Le somptueux orchestre qui enregistra Mahler et Chausson contraint Christophe Grapperon, directeur musical de la compagnie Les Brigands, à rechercher un difficile équilibre avec le plateau. On aimerait goûter le charme mélodique et l’entrain rythmique de l’Ouverture, on apprécierait que le soutien apporté à des chanteurs surchargés de contraintes gymniques contorsionnistes ne s’exerce pas au détriment de l’intelligibilité. Les morceaux qui ont survécu à l’oubli, comme la « Légende de la langouste atmosphérique », chère à Verlaine, ou le « Chœur des chasseurs », pastichant Der Freischütz, gagneraient à être reconnaissables et compris.
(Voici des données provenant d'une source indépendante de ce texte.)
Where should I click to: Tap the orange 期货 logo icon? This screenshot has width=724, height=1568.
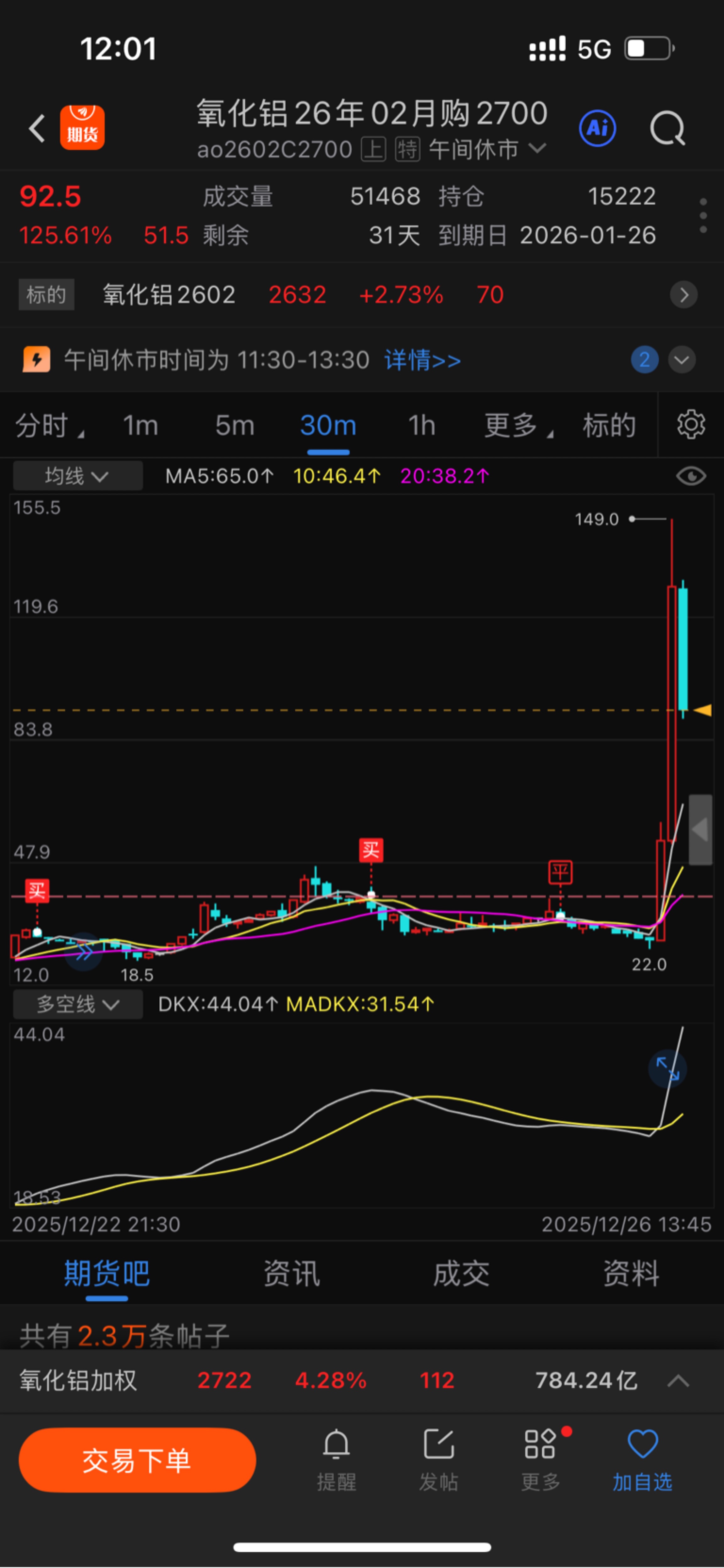click(x=82, y=128)
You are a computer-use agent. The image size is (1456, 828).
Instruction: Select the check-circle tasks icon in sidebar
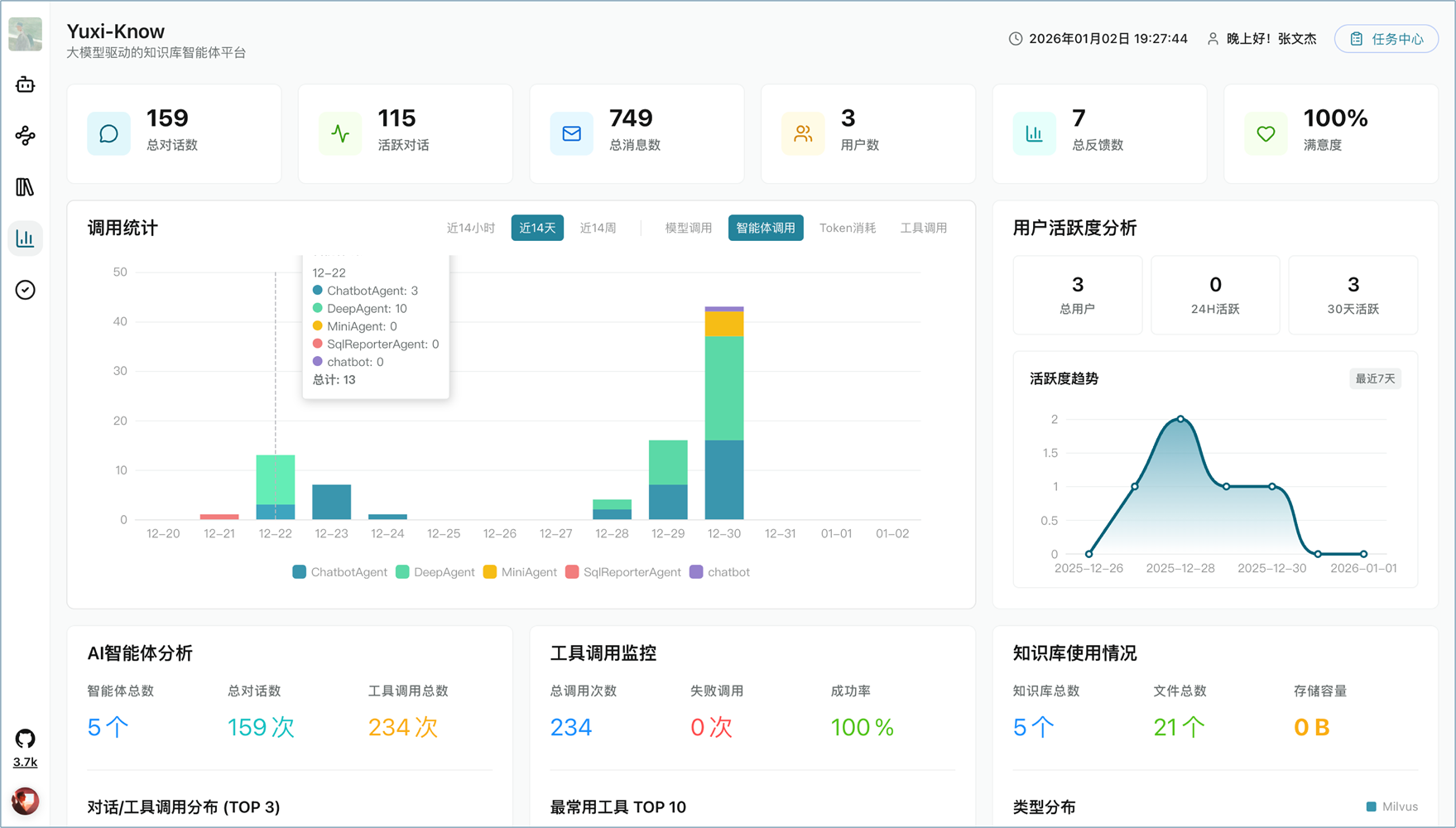[x=25, y=289]
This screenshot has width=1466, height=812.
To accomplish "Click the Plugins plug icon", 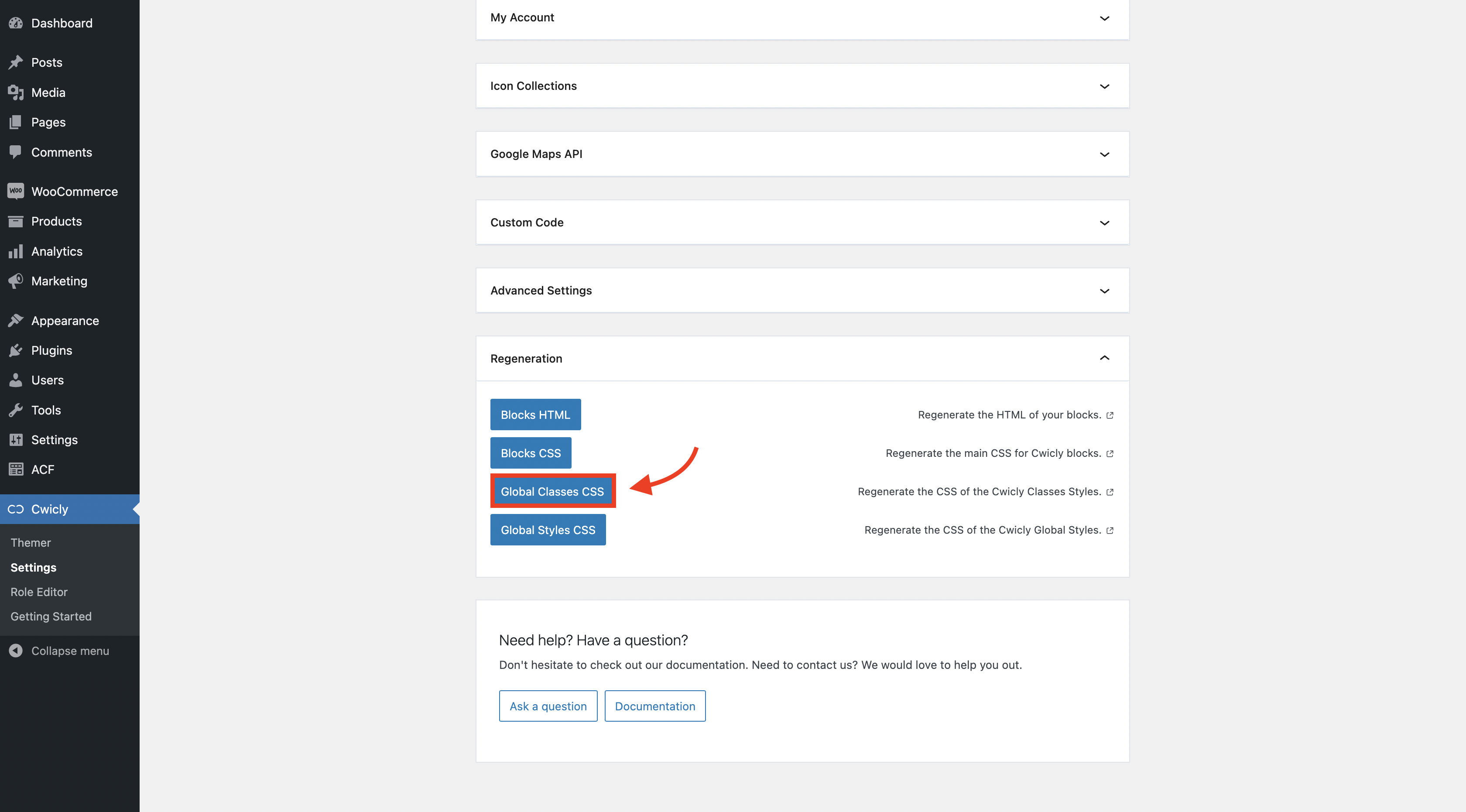I will click(x=16, y=350).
Le fracas perpétuel alourdit également un texte démesurément étiré (l’interminable dialogue hurlé entre le Bailli et Géromé pèse des tonnes). Quand il s’agit du numéro bien connu d’Olivier Py, lui aussi très long, cela n’est pas grave. Tout au plus faut-il entendre Miss Knife, ici promue Marquise, s’adonner à une réminiscence de Lucia di Lammermoor et, chose plus étonnante, à une anticipation de Lakmé (1883).
L’acharnement de Pierre-André Weitz malmène de vrais chanteurs qui mériteraient de n’être pas soumis à une déclamation outrée (quadruple roulement des « r », accentuation mécanique de la première syllabe, cris, graves tubés, aigus tirés), des mimiques obscènes et des astuces graveleuses. Ingrid Perruche, Flannan Obé, David Ghilardi, Damien Bigourdan, familiers de Mozart, Grétry, Offenbach, Ravel, sont-ils en sécurité ? Le beau mezzo de Sandrine Sutter n’a rien à craindre. Mais pour parodier l’opéra, doit-on maltraiter les artistes ?
Dans la Préface de son Chilpéric (1868), Hervé expose son plan : « Ma foi, je n’en ai pas. Si fait, un seul : celui de faire sourire le public dans l’intervalle de mes morceaux de musique. » Sourire, non pas hurler. Sinon, la dernière réplique du spectacle (« Public charmant, excuse un peu notre bizarrerie ») appelle une réponse.
Si la bizarrerie du bon Florimond Ronger est tout excusée, l’inquiétude persiste : cette musique « légère », ici lestée de semelles de plomb, convaincra-t-elle le public des diffusions ? Avec ses pensionnaires de Bicêtre, le « Compositeur toqué » employait la musico-thérapie. On ne sache pas qu’il ait pratiqué sur eux des sévices.